Down south: Mt Rainier’s border towns

Phew, it’s been awhile since I’ve been on an adventure. Turns out, today was a brilliant day for one.

In a hurry to get out of the house for a hike to Lower Mashel Falls in Eatonville, I incorrectly wrote the directions down (to a non-existent ‘address’ on a rural road). Determined not to let that stop me, I turned the day into an adventure!

I drove until a fork in the road, which turned out to be Alder Lake. I found it surprising I was the only visitor, that is, until I walked the few hundred paces to the edge of the lake, which was missing about several feet of water. Still, it’s a beautiful location. I think I even spotted a bald eagle!

From there, I drove through Elbe, and visited a tiny church built by German immigrants. Curiously, it’s nearly hidden by several train cars of bars, restaurants, and I believe a hotel! It still functions as a church, with services from spring to fall.

When a church visitor suggested I just take a left and head to Mineral, I didn’t need much convincing. I love a good oddly-named town. Mineral is home to, you guessed it, minerals, but also I learned, lots of fish! So, now I know where to go on my next fishing adventure. I didn’t stay much in the town, but drove by the general store, said hello to the fishes in Mineral Lake, and was swept up in advertising for the Mount Rainier Scenic Railroad Museum, just 1.5 miles away! The gate was open, but like most museums on Monday, no one was there. So, I walked around a bit and said hello to the rail-cars before heading back out on the dirt road.

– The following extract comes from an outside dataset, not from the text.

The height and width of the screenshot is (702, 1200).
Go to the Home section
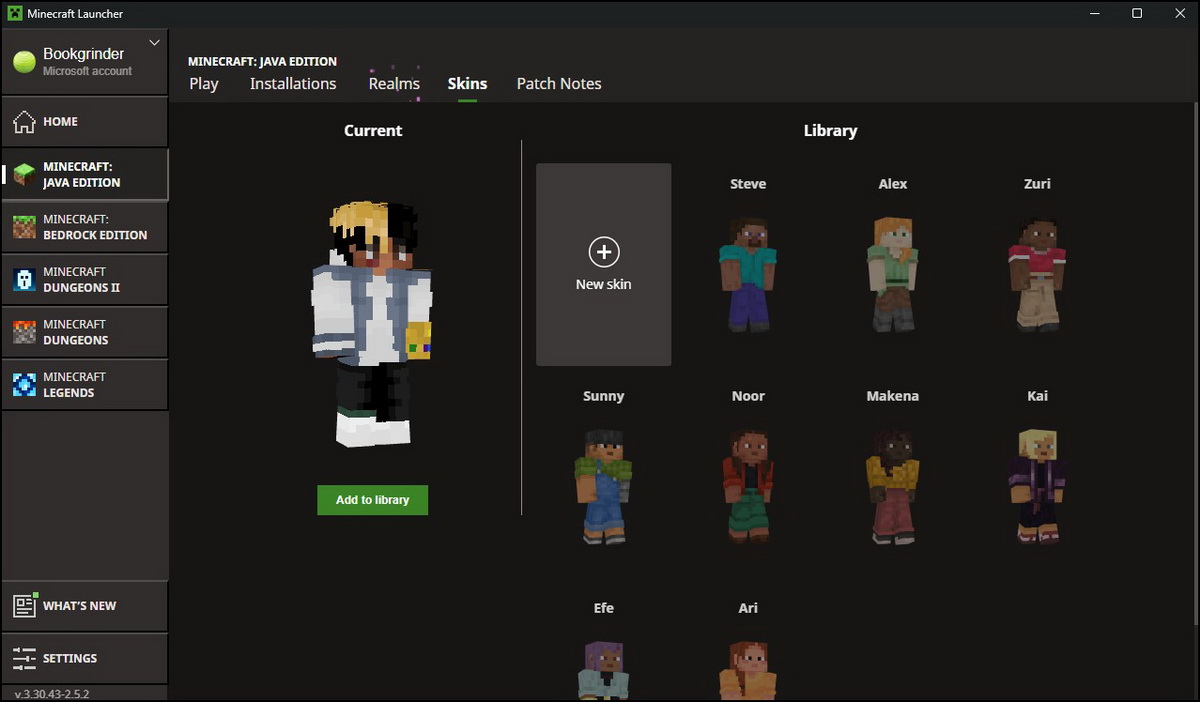(85, 121)
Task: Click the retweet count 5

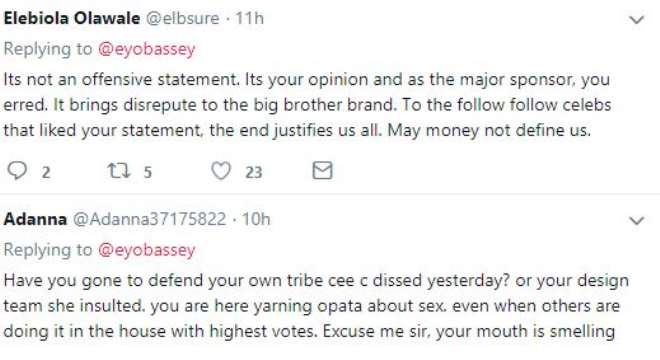Action: (147, 172)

My next destination was another fork in the road: Morton. What a good name for a town, though it makes me laugh. It reminds me of Horton, the elephant (and town in NY). It was a small town with a typical downtown, though with sadly few shops, not even an ice cream shop.

I took the route westward to Cinebar, because oddly, a few weeks ago I saw it on the map and thought it’d be fun to visit. On the way, I saw where Christmas trees grow up: with grand views of their great-great-great grandparents and Mount Rainier! There is some beautiful countryside in Lewis County: I wish I could’ve captured it with my camera, but there wasn’t enough room to pull over on the roadway.

I’m certainly glad I didn’t visit Cinebar when I found it, because I couldn’t even find a community center or a ‘downtown,’ just rural roads with sponsorships from said community center, dotted with farmhouses and tree plantations. I half-heartedly attempted to visit the state bar near Cinebar, but when I realized I was heading in the opposite direction from the town I wanted to see, I turned around.

From there, it was straight through Onalaska and up I-5 through Chehalis and back into the city.

While the trip took 5 hours, it was mostly driving time. I didn’t stay much in each of the tiny towns, but would definitely go back.

Anyone want to gift me a Christmas tree ranch?